A veces paseaba solo por el llamado Big Hall, donde colgaban las fotografías de las promociones de sexto curso de cada año, y permanecía de pie ante la foto de 1902, donde el rostro juvenil de su padre lo miraba desde una doble hilera de «prefectos»; es decir, los alumnos especialmente nombrados para ejercer autoridad sobre sus compañeros, que posaban muy tiesos para la posteridad con sus birretes. Después se volvía a contemplar la lápida situada detrás del escenario dedicado a los caídos de la Gran Guerra, cuyos nombres figuraban en ella labrados en letras doradas. Al ver también allí el nombre de su padre, asomaban a sus ojos unas ardientes lágrimas que él se apresuraba a enjugar por temor a que alguien lo viera. El día en que llegó Sandy Forsyth en 1925, Harry empezaba el cuarto curso. Aunque los chicos seguían pasando la noche en un gran dormitorio común, contaban desde el año anterior con unos estudios, unas pequeñas estancias para dos o tres alumnos con sillones anticuados y mesas rayadas. Los amigos de Harry eran generalmente los más serios y tranquilos, y él se alegraba de compartir un estudio con Bernie Piper, uno de los becarios.
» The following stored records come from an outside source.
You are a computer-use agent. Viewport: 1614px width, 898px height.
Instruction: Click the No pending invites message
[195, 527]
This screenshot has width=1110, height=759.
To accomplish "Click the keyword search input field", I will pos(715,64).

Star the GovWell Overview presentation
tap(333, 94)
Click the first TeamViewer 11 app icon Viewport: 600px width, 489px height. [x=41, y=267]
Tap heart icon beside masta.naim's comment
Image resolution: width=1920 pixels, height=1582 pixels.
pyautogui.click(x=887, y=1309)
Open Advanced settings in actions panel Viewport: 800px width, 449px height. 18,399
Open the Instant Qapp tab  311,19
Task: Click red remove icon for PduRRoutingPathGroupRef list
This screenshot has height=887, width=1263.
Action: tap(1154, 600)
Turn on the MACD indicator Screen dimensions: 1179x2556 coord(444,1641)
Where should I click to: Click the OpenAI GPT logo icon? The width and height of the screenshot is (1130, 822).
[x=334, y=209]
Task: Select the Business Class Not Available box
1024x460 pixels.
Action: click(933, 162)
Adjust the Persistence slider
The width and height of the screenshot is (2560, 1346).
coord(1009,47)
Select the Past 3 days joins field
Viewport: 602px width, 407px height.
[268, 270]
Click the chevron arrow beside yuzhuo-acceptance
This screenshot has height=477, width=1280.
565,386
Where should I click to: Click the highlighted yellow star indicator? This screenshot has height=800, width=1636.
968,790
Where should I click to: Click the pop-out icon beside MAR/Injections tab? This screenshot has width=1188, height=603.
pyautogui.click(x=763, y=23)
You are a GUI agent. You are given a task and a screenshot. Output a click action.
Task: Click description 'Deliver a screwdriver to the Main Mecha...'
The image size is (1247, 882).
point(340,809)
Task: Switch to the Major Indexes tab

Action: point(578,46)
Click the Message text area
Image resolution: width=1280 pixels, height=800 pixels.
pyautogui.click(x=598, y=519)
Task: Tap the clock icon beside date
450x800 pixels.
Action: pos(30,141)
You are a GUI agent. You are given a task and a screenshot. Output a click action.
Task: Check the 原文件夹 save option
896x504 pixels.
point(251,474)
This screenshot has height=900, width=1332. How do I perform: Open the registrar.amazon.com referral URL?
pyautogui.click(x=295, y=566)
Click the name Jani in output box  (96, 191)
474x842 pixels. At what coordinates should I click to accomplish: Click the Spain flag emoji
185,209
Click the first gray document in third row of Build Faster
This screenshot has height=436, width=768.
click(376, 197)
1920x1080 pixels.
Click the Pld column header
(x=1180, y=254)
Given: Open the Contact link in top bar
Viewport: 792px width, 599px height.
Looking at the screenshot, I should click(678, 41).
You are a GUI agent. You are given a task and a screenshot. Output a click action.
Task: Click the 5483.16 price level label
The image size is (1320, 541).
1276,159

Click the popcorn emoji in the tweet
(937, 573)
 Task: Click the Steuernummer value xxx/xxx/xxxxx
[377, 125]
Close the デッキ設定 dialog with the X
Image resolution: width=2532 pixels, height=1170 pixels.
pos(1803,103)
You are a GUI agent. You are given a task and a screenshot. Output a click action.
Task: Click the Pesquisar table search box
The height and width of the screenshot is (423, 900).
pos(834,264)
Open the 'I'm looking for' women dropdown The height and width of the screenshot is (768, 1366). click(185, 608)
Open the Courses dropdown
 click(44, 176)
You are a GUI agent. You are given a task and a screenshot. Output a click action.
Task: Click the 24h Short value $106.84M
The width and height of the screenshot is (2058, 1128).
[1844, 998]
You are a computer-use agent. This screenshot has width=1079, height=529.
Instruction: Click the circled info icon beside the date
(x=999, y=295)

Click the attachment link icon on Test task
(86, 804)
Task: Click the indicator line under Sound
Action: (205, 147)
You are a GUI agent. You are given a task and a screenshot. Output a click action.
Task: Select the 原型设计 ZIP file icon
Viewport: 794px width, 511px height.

Piper entró, mientras él deshacía el equipaje.
– Hola, Brett -le dijo-. Ya sé que tendré que soportar el olor de tus calcetines todo el año que viene.
Bernie era hijo de un tendero del East End y, cuando llegó a Rookwood, hablaba con un cerrado acento cockney. Poco a poco, éste se había ido transformando en el pausado acento de la clase alta que utilizaban los demás chicos, aunque el gangueo de Londres se dejaba sentir durante algún tiempo cada vez que regresaba de las vacaciones.
– ¿Has tenido un buen verano?
– Un poco aburrido. Tío James estuvo enfermo mucho tiempo. Me alegro de estar de vuelta.
– Tendrías que haberlo pasado despachando a la gente en la tienda de mi padre. Entonces no sabrías lo que es aburrirse.
Otro rostro apareció en la puerta: un corpulento muchacho moreno. Depositó en el suelo una elegante maleta y se apoyó contra la jamba de la puerta con aire de desdeñosa indiferencia.
– ¿Harry Brett? -preguntó.
– Sí.
– Soy Sandy Forsyth. El chico nuevo. Me han asignado este estudio. -Arrastró la maleta por el suelo y se quedó mirando a los otros dos. Tenía unos ojos castaños grandes y perspicaces y se advertía cierta dureza en sus rasgos.
– ¿De dónde vienes? -le preguntó Bernie.
– Braildon. En Hertfordshire. ¿Habéis oído hablar de él?
– Sí -contestó Harry-. Dicen que es un buen colegio.
– Pues sí. Eso dicen.
– Este de aquí tampoco está mal.
– ¿No? Tengo entendido que la disciplina es muy severa.